The Island of Dr.moreau: Metaphor Analysis
The Law that Moreau teaches the beast folk to follow, and which he enforces, stands in for social conformism and constructs, among other meanings. It is ironic that Moreau, who sees himself as above and outside social laws and sets up his island enclosure to escape the pressure to conform, finds it necessary to force the Law on his creations. He believes that it is because he has not yet succeed in making a real man, but in fact his creatures behave very much like real people, despite “their instincts and mental restrictions.” The beast folk learn the Law and abide by it for two reasons, neither of them shining examples of human behavior. First, they fear punishment. Lawbreakers must be reshaped in the House of Pain, a threat so terrifying that even the strongest among them tremble at the thought. Second, they are proud of their humanness and ashamed to acknowledge the instincts that still prompt them to claw bark or go on four legs rather than two. In a sense, the beast folk are childlike in their understanding of the law. They obey—they do not act ethically. Taken in combination with Prendick’s ability to see beneath the civilized veneer of Londoners, the Law suggests that social conformism, even in a great and advanced city, rests on the same foundation: fear and pride.

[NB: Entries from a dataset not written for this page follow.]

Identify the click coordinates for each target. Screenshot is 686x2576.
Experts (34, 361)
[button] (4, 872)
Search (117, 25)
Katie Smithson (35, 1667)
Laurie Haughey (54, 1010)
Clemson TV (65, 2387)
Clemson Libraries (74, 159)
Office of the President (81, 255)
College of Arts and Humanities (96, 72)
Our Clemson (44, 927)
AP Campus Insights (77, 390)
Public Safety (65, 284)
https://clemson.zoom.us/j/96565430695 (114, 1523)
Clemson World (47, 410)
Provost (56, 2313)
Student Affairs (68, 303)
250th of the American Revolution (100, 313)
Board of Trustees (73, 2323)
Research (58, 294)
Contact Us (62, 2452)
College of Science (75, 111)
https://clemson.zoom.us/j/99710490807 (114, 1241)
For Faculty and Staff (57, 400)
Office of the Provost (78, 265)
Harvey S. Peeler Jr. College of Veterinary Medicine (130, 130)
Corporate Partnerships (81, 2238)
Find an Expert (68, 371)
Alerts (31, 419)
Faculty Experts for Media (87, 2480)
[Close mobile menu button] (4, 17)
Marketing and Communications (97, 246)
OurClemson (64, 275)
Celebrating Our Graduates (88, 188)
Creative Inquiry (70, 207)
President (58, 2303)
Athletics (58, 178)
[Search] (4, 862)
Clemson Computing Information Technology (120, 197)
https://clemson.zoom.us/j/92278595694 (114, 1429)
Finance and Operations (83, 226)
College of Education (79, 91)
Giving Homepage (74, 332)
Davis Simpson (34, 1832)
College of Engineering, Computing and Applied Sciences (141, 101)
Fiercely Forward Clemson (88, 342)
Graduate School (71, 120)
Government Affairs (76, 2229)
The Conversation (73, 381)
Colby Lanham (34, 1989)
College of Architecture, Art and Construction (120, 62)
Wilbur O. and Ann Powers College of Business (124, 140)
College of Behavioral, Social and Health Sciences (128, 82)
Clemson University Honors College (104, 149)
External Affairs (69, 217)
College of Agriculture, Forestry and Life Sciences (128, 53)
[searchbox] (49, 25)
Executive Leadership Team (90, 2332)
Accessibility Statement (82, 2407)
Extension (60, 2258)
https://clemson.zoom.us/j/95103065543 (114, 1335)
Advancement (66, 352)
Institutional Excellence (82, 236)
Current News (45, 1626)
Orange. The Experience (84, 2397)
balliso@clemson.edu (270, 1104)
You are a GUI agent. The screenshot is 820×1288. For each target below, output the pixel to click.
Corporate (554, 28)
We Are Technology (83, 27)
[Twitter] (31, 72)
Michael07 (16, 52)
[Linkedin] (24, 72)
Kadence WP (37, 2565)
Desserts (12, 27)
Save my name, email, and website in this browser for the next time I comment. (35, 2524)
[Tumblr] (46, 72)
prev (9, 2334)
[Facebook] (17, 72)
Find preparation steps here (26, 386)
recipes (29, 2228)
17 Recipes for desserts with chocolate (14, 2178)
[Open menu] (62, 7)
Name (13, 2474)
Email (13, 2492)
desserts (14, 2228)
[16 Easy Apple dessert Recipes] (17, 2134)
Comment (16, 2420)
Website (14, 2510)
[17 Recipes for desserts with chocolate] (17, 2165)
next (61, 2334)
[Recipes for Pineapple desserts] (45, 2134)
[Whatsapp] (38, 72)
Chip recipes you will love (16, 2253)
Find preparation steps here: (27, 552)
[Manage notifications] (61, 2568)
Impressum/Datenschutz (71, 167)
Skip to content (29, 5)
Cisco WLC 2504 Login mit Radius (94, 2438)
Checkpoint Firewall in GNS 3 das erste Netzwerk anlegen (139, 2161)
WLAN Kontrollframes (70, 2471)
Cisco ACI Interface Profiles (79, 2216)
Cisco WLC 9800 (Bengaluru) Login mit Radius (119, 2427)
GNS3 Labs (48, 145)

The Law suggests that perhaps people’s animal natures are only barely held in check by social conformism and, by extension, that Moreau’s hope that people will evolve past the twin motivators of pain and pleasure is bound to be disappointed.
Moreau’s lab may be seen as representing science and technology, human endeavors that question, explore, and in some cases push against the natural world. The animals that enter the lab in their natural state must be confined by fetters and cages to hold them in place while Moreau conducts his vivisection and grafting. The lab forces the question: How far can an experimenter ethically go before he or she resembles the iconic “mad scientist”? What is legitimate research, even if it causes pain to its subjects, and what is not? “Where is your justification for inflicting all this pain?” Prendick asks. Where is the “application”—that is, the use of this pain to better human existence? That is the unstated assumption underlying his questions: that scientists work for a nobler goal that renders ethical actions that would otherwise be perceived as unethical. The lab forces readers to put that question to themselves, and readers today, who know much more about the processes of scientific advancement than Moreau’s readers did, may find the metaphor of the lab even more painful to contend with.
The puma represents, among other things, the chaotic and vital natural world. This is the world that Moreau tries to contain, reshape, and exploit in his lab. Why a puma? Moreau has experimented with various creatures and found that he requires creatures that have “a spark of pugnacious energy to face torment.” This spark is necessary for “man-making,” which suggests Wells’ optimistic view of humanity at this early stage in his career; humans will advance because they can endure and overcome torment, because they have the will to do so. But the puma is not human and never becomes human; rather, it represents a force of nature that Moreau cannot subdue. It has more than a spark; it faces its torment with terror and enmity and, stronger than the man-made fetters that fasten it to the lab walls, frees itself from Moreau’s egocentric quest. Moreau claims to be a “religious man” whose laws are those of nature, but he flaunts those very laws by vivisecting the puma. His demise is symbolically rich: The puma, still trailing its fetters, defends itself against Moreau and crushes its tormentor’s head with the chains. Some critics point out that the puma is female and note that a stereotypical representation of nature is feminized (Mother Earth, Mother Nature). These critics suggest that the puma is nature’s revenge against Moreau for his intellectual rape. Yet Prendick is not against scientific exploration at all. It is a question of degree and limits, of knowing which technologies are beneficial and which breed danger—a common conundrum in science fiction writing.
London, in this novel, is a microcosm that represents all civilized communities. Its judgment of Moreau’s work drives him to the isolation of the island and shames Montgomery’s weakness so that he cannot return to his studies there, much as he wants to. In this sense society both guides and limits human achievement, for better or worse. Whether London’s approbation of Moreau is a positive or negative act depends on what readers think of Moreau’s scientific and philosophical beliefs. Since the novel has a satirical edge, the disgust of Londoners when they learn of Moreau’s experiments is probably to the city’s credit (and thus to the credit of civilized communities in general). Yet Prendick’s perception of London after he returns points to the fragility of civilized communities. They may rise up in moral indignation (as indeed the actual London did in the late nineteenth century in the case of what today we would call animal rights), but each reveals “the animal surging up” to eyes that know what to look for.